In the media: Professor Xavier Landes on the importance of manners for social cooperation
SSE Riga Assistant Professor Xavier Landes has recently published a tribune in two different media outlets – Satori.lv (Latvian) and Slate.fr (French) – on the importance of manners for social cooperation on manners.
The text defends the importance manners for social cooperation. In this text, Landes claims that in political and moral theory, manners are rarely considered as important. They are viewed as past relics or expressing conservative commitments.
But, manners are essential for human cooperation as social lubricants. They help to put individuals, even complete strangers, in good dispositions toward each other. Moreover, manners have an expressive function: individuals who display good manners actually treat their interlocutors as equals.
Professor Landes writes:
"How we interact with other people, especially people we don't know, is utterly important. And when we don't know our interlocutors we tend to rely on conventions, rules of thumb, principles of civility. They are the manners. They can be good or bad depending on the underlying moral values they articulate. Despite this importance, manners are often regarded as of lesser worth than moral principles. In other words, not putting proper greetings in an email is not seen as serious than lying. I think it is a mistake.

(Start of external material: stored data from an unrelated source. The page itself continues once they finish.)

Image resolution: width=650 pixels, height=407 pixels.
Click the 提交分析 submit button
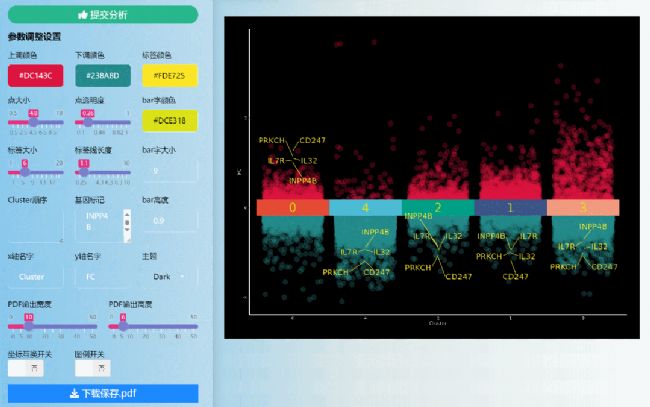pos(102,15)
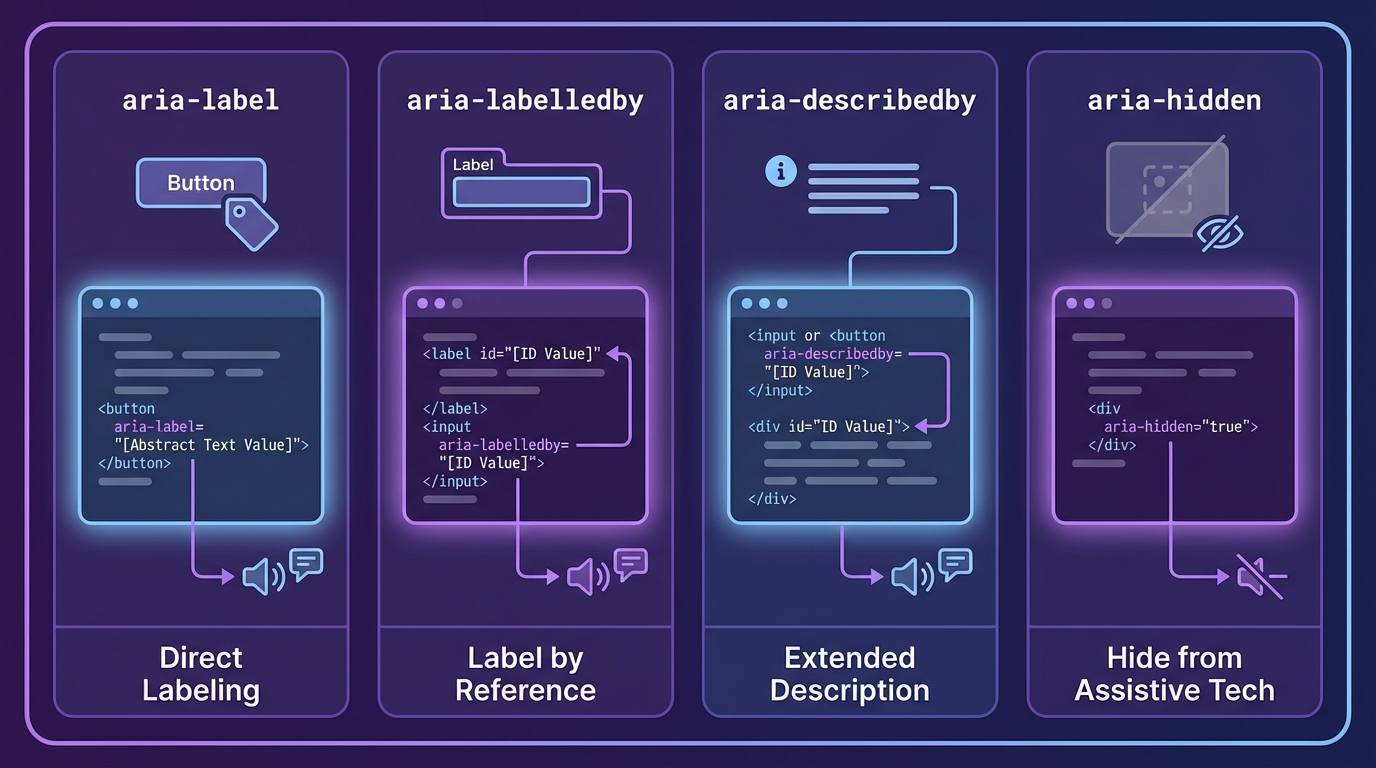Click the "Hide from Assistive Tech" caption
1376x768 pixels.
1174,673
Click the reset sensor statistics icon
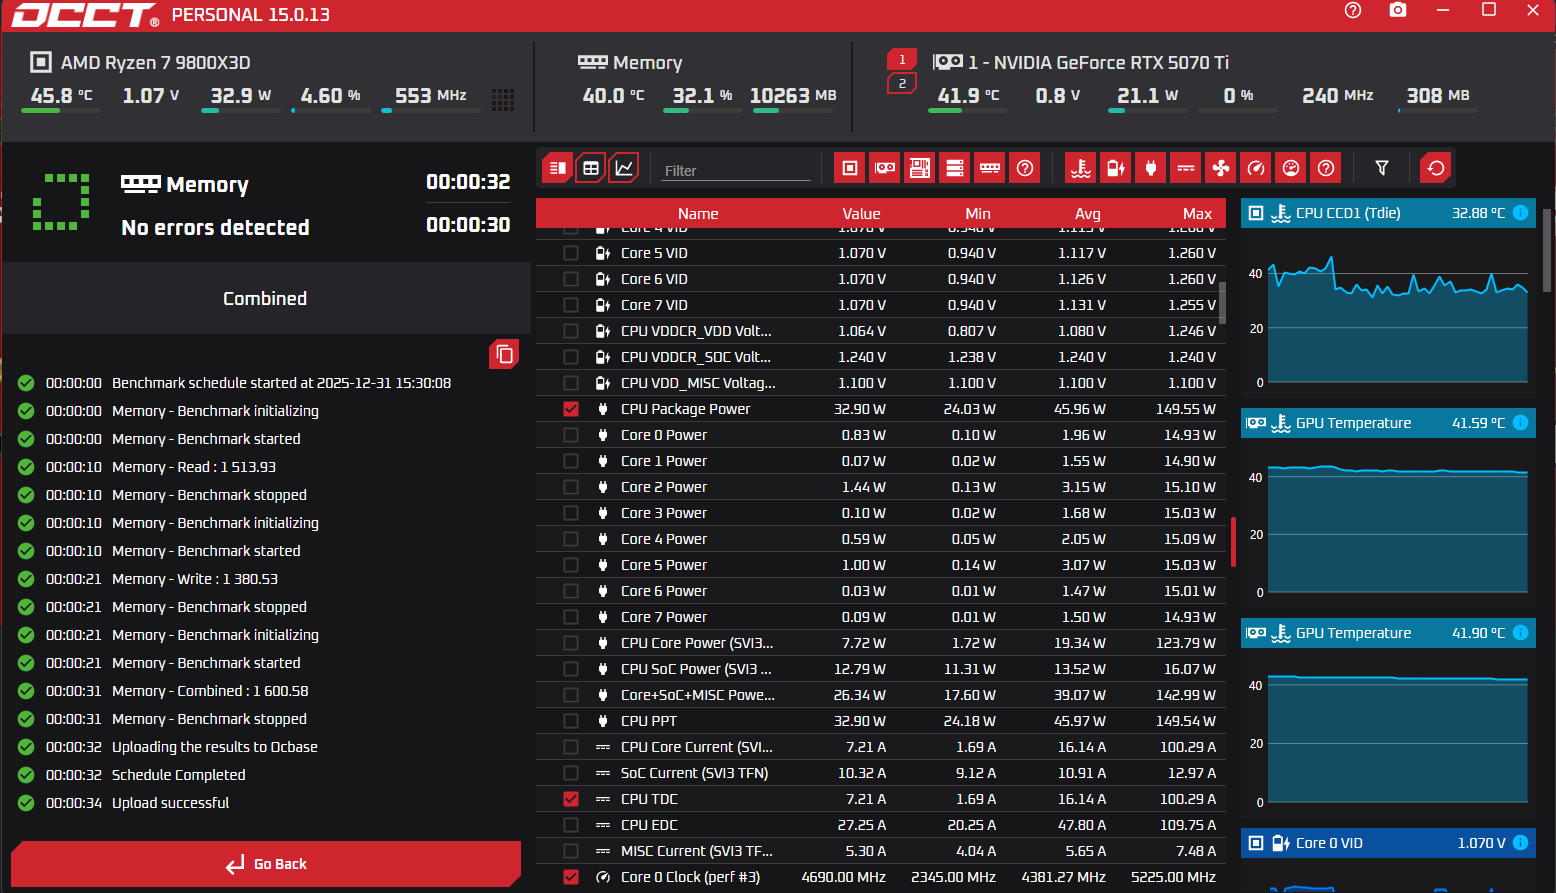This screenshot has width=1556, height=893. click(1436, 168)
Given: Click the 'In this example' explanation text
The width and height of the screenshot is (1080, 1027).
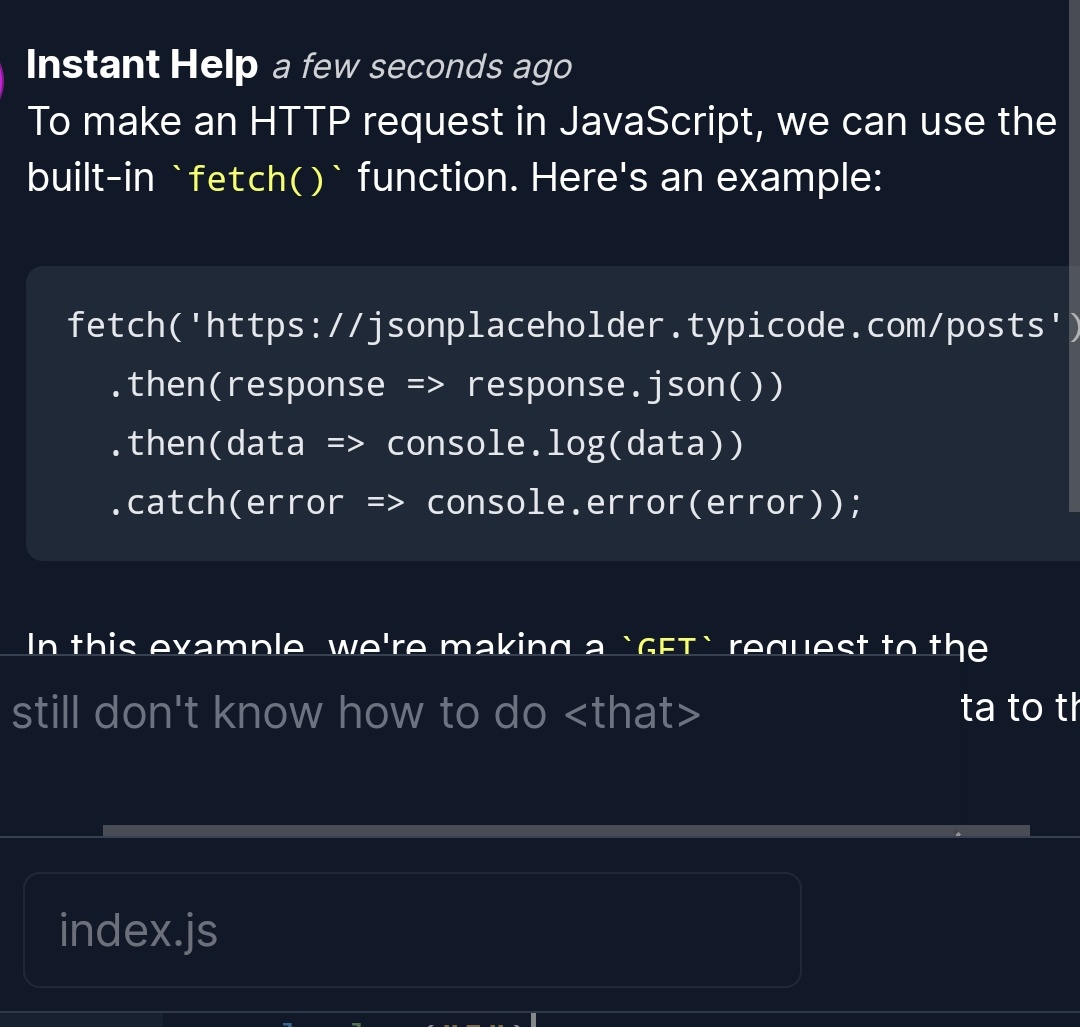Looking at the screenshot, I should point(300,645).
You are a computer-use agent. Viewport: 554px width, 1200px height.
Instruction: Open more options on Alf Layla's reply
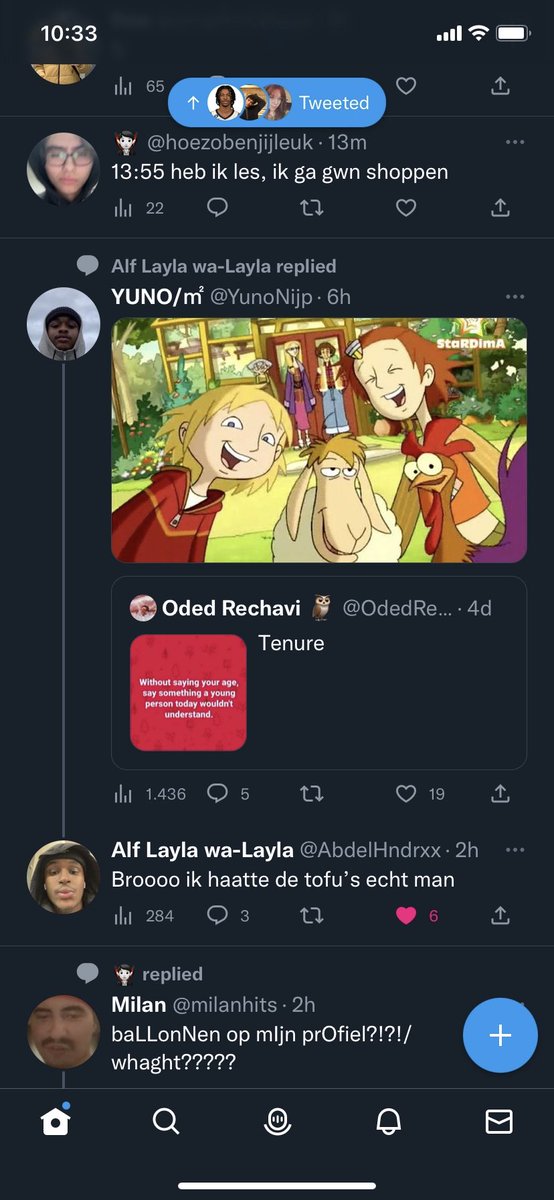tap(515, 850)
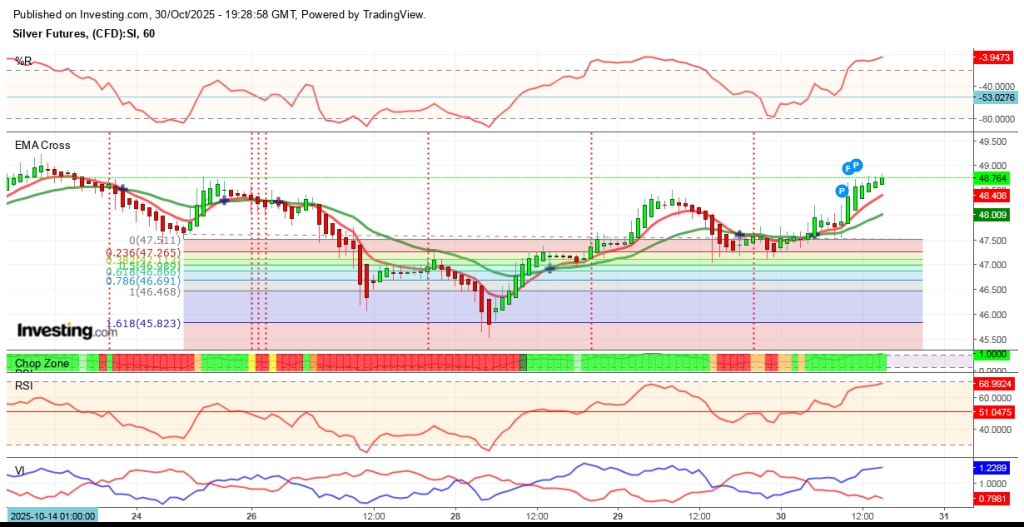Select the RSI indicator label

point(23,385)
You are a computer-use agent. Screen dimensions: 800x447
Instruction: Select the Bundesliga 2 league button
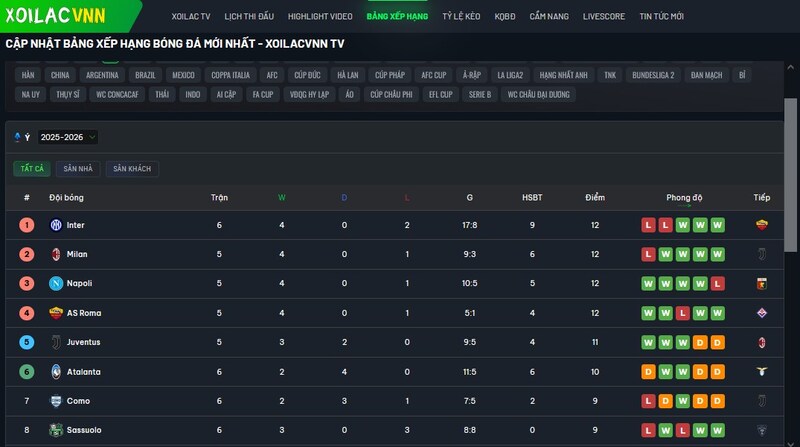[653, 75]
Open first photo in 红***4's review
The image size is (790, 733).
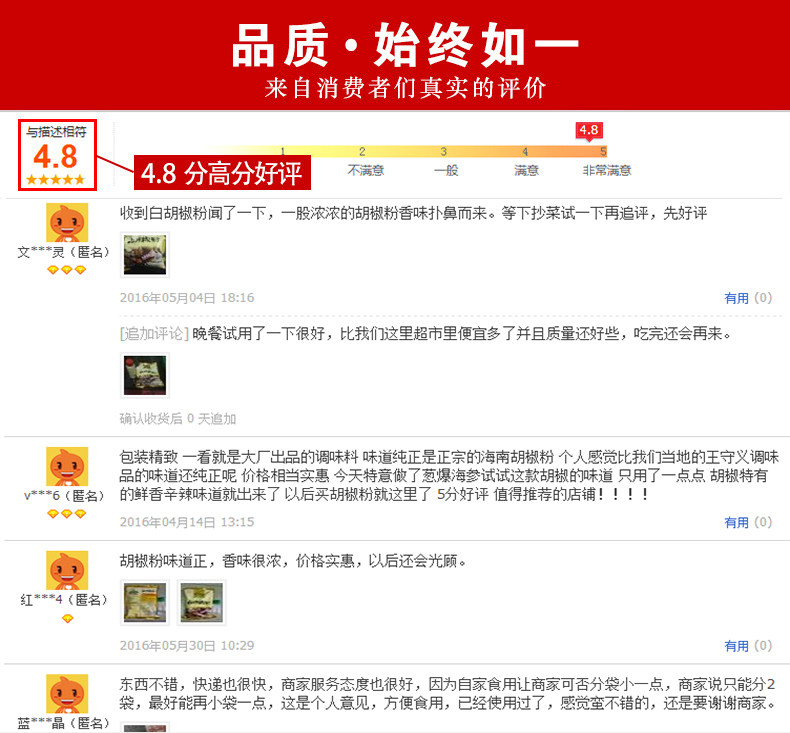[x=145, y=603]
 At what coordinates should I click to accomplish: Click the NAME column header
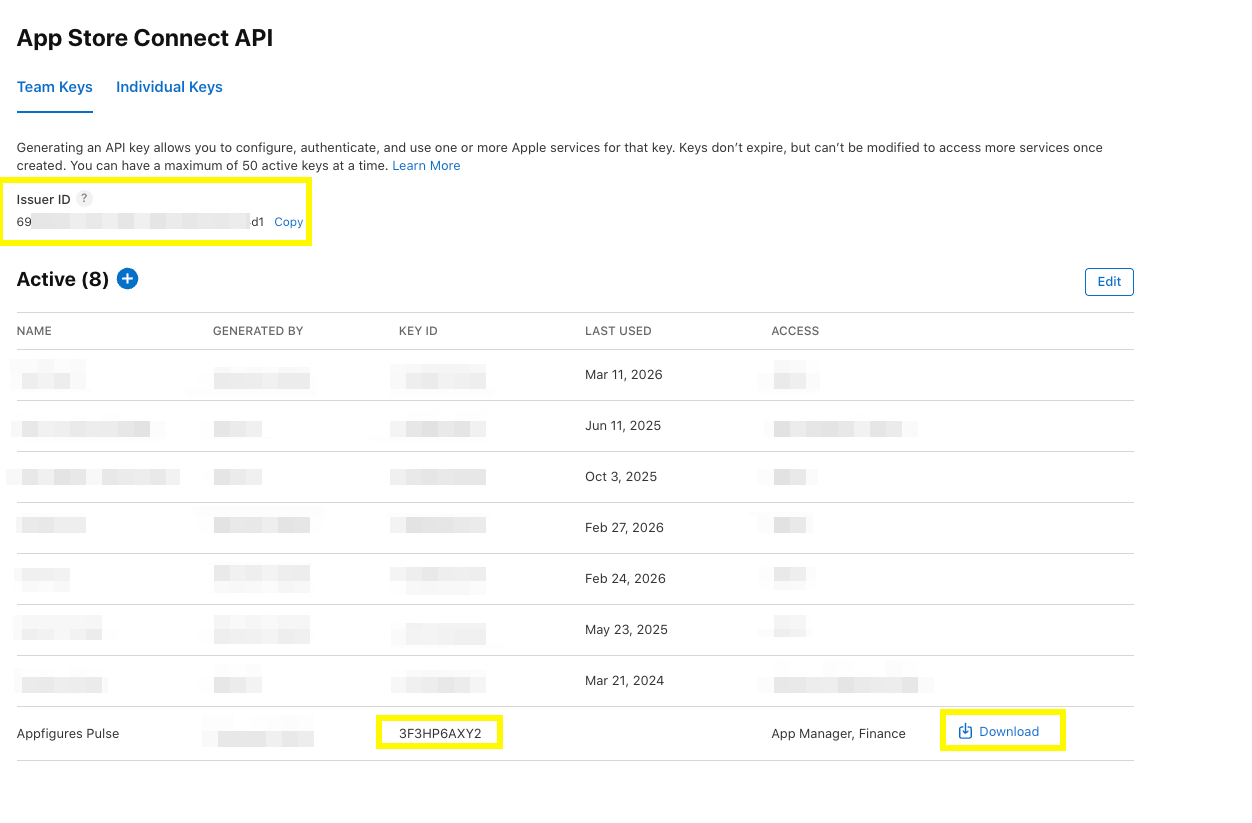(x=34, y=330)
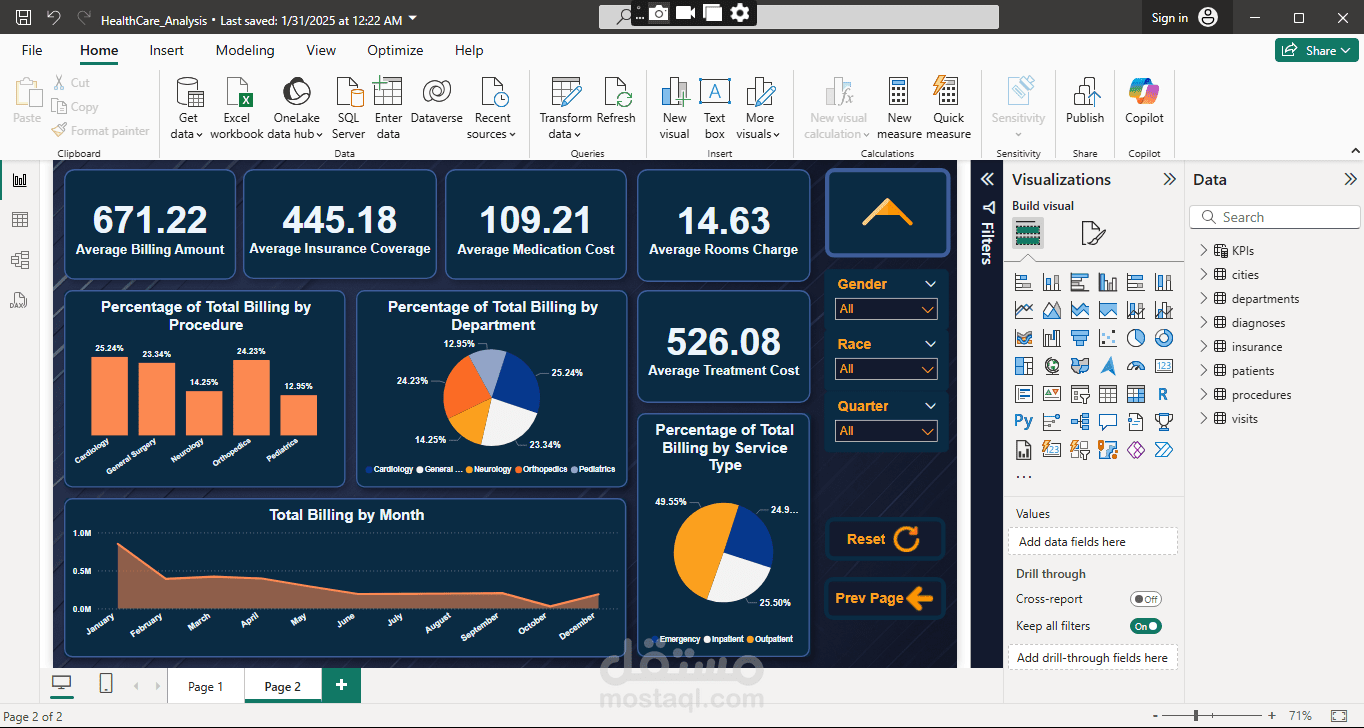Toggle the Keep all filters switch
Viewport: 1364px width, 728px height.
(x=1145, y=626)
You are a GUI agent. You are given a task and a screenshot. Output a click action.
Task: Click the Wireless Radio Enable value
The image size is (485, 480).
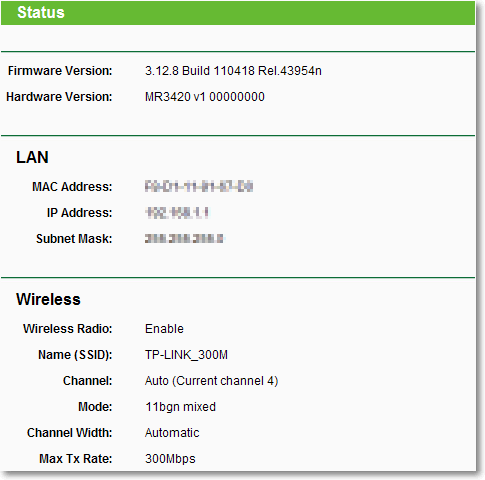click(x=164, y=329)
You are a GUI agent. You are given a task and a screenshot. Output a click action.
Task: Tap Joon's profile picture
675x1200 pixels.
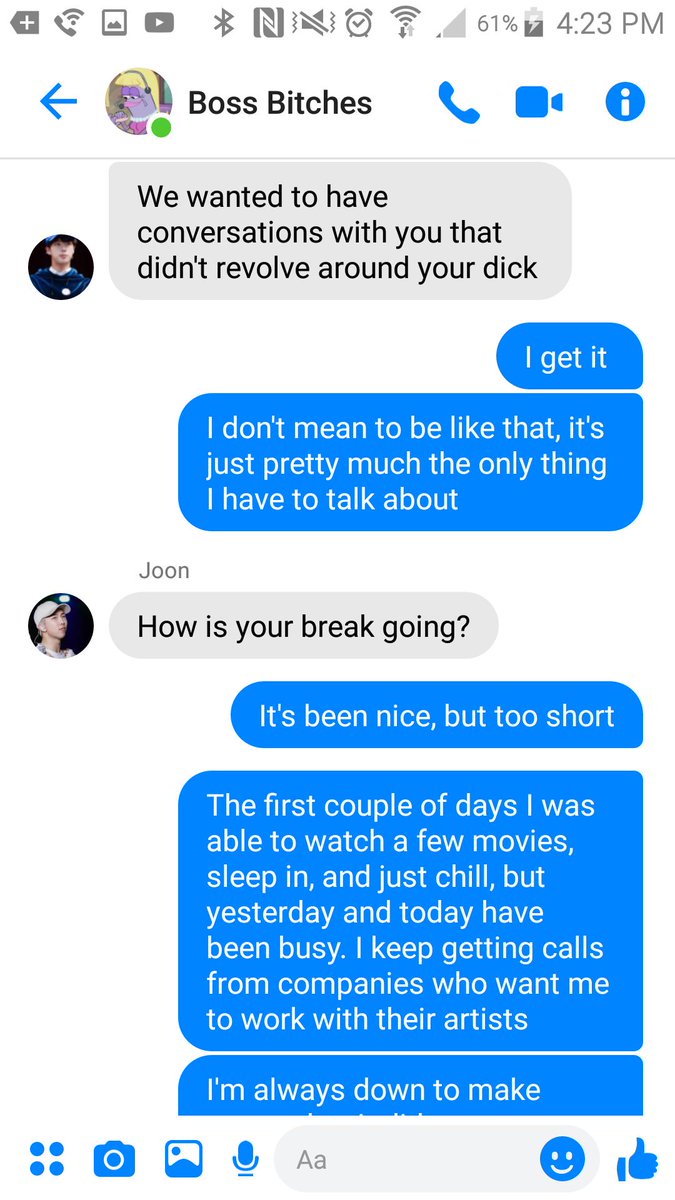tap(61, 625)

Manners, i.e. good manners (based on mutual respect), are central in the sense that they ease human interactions (and allow us to carry our daily activities and reach our goals with little interference) and express equal standing. In that perspective, I found fascinating two categories of people who, through not respecting good manners, introduce "noise" in social interactions, take advantage of other individuals and adopt an anti-egalitarian attitude.
The first category is the jerks, i.e. people who know what the good manners are, but have decided, when it is in their advantage, not to follow them (while other people follow them of course). The second category is the radical free spirits, i.e. people who think that manners (as other conventions) don't apply to them because they are too enlightened, socially advanced, and so forth. In these two tribunes, I claim that jerks and radical free spirits threaten social cooperation (by mostly free riding on the rules of civility) and undermine equality among citizens."